AJR: Speech recognition linked with errors in half of breast imaging reports

Reid Conant, MD, of Tri-City Medical Center, using front-end speech recognition software.
Breast imaging reports generated using speech recognition were eight times as likely as reports dictated with conventional transcription to contain major errors, according to a study published in the October issue of American Journal of Roentgenology. The researchers estimated that nearly 25 percent of the reports in the study contained a major error that could have affected understanding of the report or altered patient care.

Automated speech recognition (ASR) is associated with multiple advantages: reduced report production time and cost savings compared with conventional dictation. Previous studies, however, have suggested that ASR-generated reports are plagued by a high error rate.
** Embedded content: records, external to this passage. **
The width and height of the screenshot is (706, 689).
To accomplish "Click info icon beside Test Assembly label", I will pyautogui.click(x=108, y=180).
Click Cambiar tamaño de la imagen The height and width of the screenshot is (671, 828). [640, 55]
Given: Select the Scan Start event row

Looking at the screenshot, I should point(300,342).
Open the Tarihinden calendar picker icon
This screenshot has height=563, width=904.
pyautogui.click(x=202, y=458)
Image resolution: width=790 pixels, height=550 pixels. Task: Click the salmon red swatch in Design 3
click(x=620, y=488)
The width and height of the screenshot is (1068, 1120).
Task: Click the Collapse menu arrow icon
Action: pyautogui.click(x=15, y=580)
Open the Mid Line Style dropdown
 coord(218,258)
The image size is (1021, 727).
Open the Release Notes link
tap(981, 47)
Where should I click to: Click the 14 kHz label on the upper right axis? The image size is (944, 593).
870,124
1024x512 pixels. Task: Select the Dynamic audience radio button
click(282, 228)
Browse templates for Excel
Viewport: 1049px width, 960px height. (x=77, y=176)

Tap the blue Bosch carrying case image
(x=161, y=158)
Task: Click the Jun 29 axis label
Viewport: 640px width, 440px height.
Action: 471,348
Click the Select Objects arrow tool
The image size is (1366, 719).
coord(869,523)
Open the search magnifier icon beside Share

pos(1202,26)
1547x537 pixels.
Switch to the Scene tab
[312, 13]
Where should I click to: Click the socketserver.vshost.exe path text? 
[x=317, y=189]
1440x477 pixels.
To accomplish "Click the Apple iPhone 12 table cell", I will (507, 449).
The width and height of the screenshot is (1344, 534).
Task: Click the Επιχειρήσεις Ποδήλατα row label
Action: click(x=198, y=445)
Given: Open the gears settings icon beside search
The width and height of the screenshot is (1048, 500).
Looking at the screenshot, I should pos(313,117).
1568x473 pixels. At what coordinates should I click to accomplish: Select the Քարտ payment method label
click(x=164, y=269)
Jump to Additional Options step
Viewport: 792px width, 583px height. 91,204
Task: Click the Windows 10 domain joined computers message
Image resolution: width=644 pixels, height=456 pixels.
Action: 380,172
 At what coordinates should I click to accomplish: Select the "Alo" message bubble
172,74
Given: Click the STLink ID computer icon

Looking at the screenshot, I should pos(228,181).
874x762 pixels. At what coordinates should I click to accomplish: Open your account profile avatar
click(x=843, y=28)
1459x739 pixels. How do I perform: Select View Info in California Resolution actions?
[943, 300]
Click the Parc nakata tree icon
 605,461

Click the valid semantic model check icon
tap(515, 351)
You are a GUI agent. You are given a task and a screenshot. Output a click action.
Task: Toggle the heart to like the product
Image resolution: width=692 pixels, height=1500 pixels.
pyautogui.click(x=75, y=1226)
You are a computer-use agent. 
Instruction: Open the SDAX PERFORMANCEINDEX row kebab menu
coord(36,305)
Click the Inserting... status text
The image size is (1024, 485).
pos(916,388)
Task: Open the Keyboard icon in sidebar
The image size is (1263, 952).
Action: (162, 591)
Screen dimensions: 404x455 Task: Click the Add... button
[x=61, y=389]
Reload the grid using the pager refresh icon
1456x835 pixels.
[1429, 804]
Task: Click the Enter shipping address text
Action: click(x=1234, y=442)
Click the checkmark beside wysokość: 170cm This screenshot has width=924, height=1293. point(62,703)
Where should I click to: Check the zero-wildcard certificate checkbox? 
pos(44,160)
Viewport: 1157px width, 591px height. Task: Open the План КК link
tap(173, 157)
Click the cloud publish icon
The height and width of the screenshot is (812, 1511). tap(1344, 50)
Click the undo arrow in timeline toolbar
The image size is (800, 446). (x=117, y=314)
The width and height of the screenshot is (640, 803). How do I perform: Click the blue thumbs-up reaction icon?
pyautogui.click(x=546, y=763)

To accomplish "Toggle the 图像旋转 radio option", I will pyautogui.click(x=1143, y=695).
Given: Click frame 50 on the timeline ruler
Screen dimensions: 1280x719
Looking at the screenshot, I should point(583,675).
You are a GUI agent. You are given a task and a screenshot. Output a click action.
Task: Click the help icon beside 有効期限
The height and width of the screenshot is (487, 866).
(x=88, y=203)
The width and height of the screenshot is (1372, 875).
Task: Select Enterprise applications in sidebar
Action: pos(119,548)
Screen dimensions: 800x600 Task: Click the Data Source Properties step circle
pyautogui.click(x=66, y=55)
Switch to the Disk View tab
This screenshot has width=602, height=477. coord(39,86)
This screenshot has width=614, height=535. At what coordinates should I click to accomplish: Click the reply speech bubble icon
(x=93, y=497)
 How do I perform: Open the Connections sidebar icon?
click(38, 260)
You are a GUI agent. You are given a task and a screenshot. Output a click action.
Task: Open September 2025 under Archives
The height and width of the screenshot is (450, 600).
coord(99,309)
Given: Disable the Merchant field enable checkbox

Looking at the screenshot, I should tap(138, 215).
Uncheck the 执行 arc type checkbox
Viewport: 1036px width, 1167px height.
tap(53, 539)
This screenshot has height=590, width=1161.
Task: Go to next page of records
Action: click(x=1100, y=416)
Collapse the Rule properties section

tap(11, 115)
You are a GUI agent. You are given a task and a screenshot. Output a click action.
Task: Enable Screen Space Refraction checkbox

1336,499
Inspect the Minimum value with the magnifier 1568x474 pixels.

Sarah Basma, of the research and development division at Mount Sinai Hospital, Women’s College Hospital in Toronto, and colleagues sought to determine the frequency and spectrum of dictation errors in breast imaging reports generated with ASR compared with conventional transcription.

The research team reviewed 615 breast imaging reports discussed at multidisciplinary tumor boards from January 2009 to April 2010; 308 were generated with ASR and 307 with conventional transcription. Modalities in the reports included mammography, breast ultrasound, breast MRI, interventional procedures and x-ray. Most studies were diagnostic exams and of higher complexity than screening studies, the authors wrote.

The researchers categorized errors as major if they affected understanding of the report or patient care. Among the 308 reports generated with ASR, 52 percent contained at least one error. The corresponding rate among conventional reports was 22 percent.

Basma et al reported that major errors were more common in MRI and combined mammography and ultrasound reports. However, academic rank and native language were not found to be independent predictors of error.

The authors provided suggestions for reducing the error rate. They noted, “Reviewing reports between six and 24 hours after dictation may be helpful in detecting errors that can be missed when reports are verified immediately, as with ASR.” They also suggested alerting radiologists to the high prevalence of errors in ASR reports to curb the tendency to superficially edit reports.

In addition, because background noise may contribute to errors, it may be advisable to take steps to reduce noise.

According to Basma and colleagues, errors may create problems beyond compromising patient care. “Even though most errors detected in our study did not alter patient care because all cases had been discussed in multidisciplinary team meetings, the presence of major errors tends to make reports confusing and difficult to read.” 

They noted that clinicians often judge radiologists based on the radiology report. Reports riddled with grammatical errors, they wrote, can indicate a lack of professionalism and carelessness.

After acknowledging that the incidence of errors may have been artificially inflated in the study due to the complexity of the imaging studies and lack of standardized templates, Basma and colleagues concluded, “Careful editing of reports generated with ASR is crucial to minimizing error rates in breast imaging reports.”